In March 2016, Earl sold his stake in Everton Football Club to Farhad Moshiri at a reported £175 million valuation.

=== Buca di Beppo Italian Restaurants ===
In 2008, he acquired the casual dining company Buca di Beppo and its chain of 88 restaurants, which serve family-style Italian-American food. He has since expanded the chain into new locations in the US and internationally.

=== Bertucci's Brick Oven Pizzeria Restaurants ===
In 2018, he acquired the Bertucci's Company and its 59 locations, predominantly located in New England and the northeastern United States.

===Chicken Guy!===
In 2018, Earl and Guy Fieri collaborated to open a fried chicken fast-food chain called Chicken Guy! The first location opened at Disney Springs in Orlando, Florida. Additional locations have opened at FedEx Field, Levi's Stadium, the Aventura Mall in Aventura, Florida, and 200 American Canyon Rd in American Canyon, California.

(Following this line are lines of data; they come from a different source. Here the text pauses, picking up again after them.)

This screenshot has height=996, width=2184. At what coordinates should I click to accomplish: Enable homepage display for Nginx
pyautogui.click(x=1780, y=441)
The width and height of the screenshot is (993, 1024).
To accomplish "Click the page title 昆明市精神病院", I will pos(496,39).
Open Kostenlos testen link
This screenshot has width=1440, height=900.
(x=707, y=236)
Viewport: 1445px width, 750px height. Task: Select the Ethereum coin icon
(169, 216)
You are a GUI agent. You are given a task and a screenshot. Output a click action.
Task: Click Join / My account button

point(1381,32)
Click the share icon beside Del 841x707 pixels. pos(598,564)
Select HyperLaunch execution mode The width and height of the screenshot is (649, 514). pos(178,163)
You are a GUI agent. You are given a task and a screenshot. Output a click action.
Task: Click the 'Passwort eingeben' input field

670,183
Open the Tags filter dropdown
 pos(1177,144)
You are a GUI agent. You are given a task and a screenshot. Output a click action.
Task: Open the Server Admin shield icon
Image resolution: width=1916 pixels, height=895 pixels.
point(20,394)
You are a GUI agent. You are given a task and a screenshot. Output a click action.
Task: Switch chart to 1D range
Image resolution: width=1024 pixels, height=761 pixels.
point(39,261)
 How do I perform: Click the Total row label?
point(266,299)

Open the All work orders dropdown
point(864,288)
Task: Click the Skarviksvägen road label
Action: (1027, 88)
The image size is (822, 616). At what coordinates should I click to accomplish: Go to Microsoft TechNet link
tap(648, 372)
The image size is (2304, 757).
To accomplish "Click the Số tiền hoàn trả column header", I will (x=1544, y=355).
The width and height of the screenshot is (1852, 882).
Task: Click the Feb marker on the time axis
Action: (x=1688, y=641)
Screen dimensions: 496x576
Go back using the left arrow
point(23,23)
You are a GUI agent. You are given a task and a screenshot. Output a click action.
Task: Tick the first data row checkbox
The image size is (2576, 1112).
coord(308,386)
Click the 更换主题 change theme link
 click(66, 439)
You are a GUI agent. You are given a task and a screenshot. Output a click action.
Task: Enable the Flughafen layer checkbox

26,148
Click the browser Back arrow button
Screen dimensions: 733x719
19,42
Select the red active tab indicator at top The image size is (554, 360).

===Bravo! Italian Kitchen and Brio Italian Grille===
In June 2020, Earl, through Earl Enterprises, acquired the Bravo! Italian Kitchen and Brio Italian Grille restaurant chains for $30 million after they went bankrupt in April. The acquisition included 45 of their locations across 19 U.S. states and the rehiring of over 4,000 previous employees.

===Virtual Dining Concepts===

In 2018, Earl launched Virtual Dining Concepts, a company centered around starting virtual kitchen businesses that are delivery only. Some concepts created include Wing Squad, as well as various celebrity collaborations, such as Tyga Bites (with rapper Tyga) and MrBeast Burger.

==Entertainment media==

===Television series===

====Robert Earl's Be My Guest====
As host of Robert Earl's Be My Guest, Earl travels the world exploring popular restaurants and dishes out his knowledge from decades in the dining industry. The series premiered in September 2014 and airs weekly on the Cooking Channel. The show's success was celebrated with a primetime marathon in February 2015.

====Food Fortunes ====
On the Food Fortunes television programme, food visionaries pitch their products to a rotating panel of investors, who are some of the biggest names in the food, online and retail industry. Earl was a recurring castmember during Season 1, as a member of the panel of investors. The series, which premiered on 9 March 2015, airs weekly on the Food Network.

====On The Menu====
In 2014, Earl was a guest judge on two episodes of the television series On the Menu, which was produced by Mark Burnett and aired on TNT television network. Two episodes centred around restaurant chains owned by Earl, for which he served on the panel of judges deciding the winner. In Season 1, Episode 4, the final challenge was creating a dessert for Earl's Planet Hollywood restaurants. In Season 1, Episode 9, the final challenge was creating a pasta dish for Earl's Buca di Beppo restaurants.

==Personal life==
Earl and his wife Tricia have three children: Beth, Cara, and Robbie. They reside in Orlando, Florida.